Monday, July 18, 2011

Short Round: Home (2008) **/*****


French director Ursula Meier’s Home is nothing if not interesting. It’s at the same time a small character piece looking at a family, an allegory for the way modern culture is taking over our lives and stripping us of our humanity, and an interesting look at privacy and how the amount of it we get defines who we are as people. The family at the center of the story live in an isolated house located right alongside a long closed highway. Their lives are simple, filled with playful joy, and without complication. Perhaps even a little too without complication, as several co-ed bath scenes with children of wildly varying ages shows that their isolation has stripped them of some societal hang-ups. All of this changes when the road is repaved and reopened. Suddenly, their lives are literally and figuratively cut in half by the busy road, countless cars zooming by, and endless noise. The kids can’t get to school, the adults can’t get any peace, and none of the family’s usual routines can happen without the scrutiny of prying eyes. The road acts as a sort of replacement for the Coke bottle McGuffin in The Gods Must Be Crazy. Suddenly their bucolic lives are upended, the once pleasant characters turn on each other, and the once sunny family home is bricked up and turned into a depressing tomb.
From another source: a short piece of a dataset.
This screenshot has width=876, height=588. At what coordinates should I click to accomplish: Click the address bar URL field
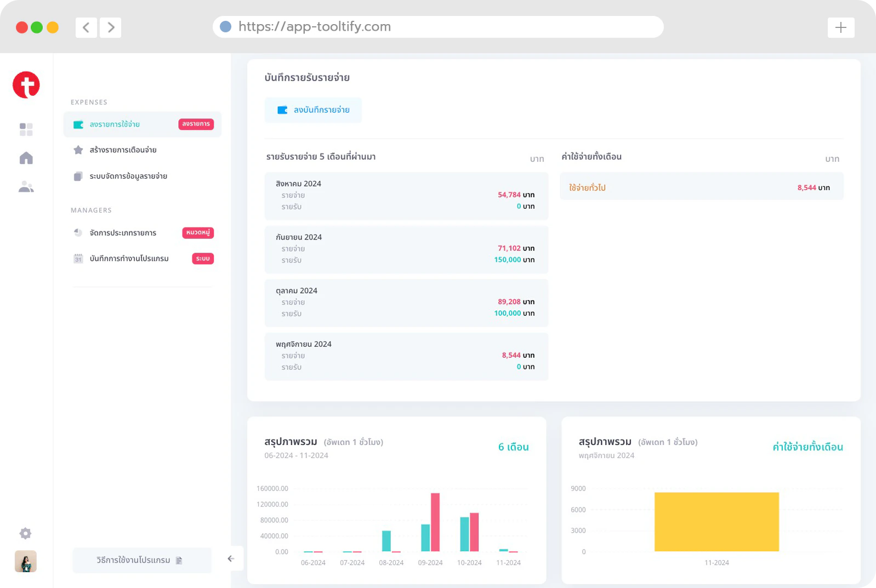point(438,27)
The style and presentation of the film slowly transitions from light romp into manic horror, and it works largely due to the skillful cinematography. But other aspects of the film don’t work so much for me. Once things start going bad, the characters went unbelievably nutty, unbelievably quickly. Their actions and motivations don’t hold up under any scrutiny, there’s no reason to believe that they would put up with what they do. And as it all goes south, Isabelle Huppert’s performance gives in to melodrama. Home is interesting enough and pretty to look at, but not a success.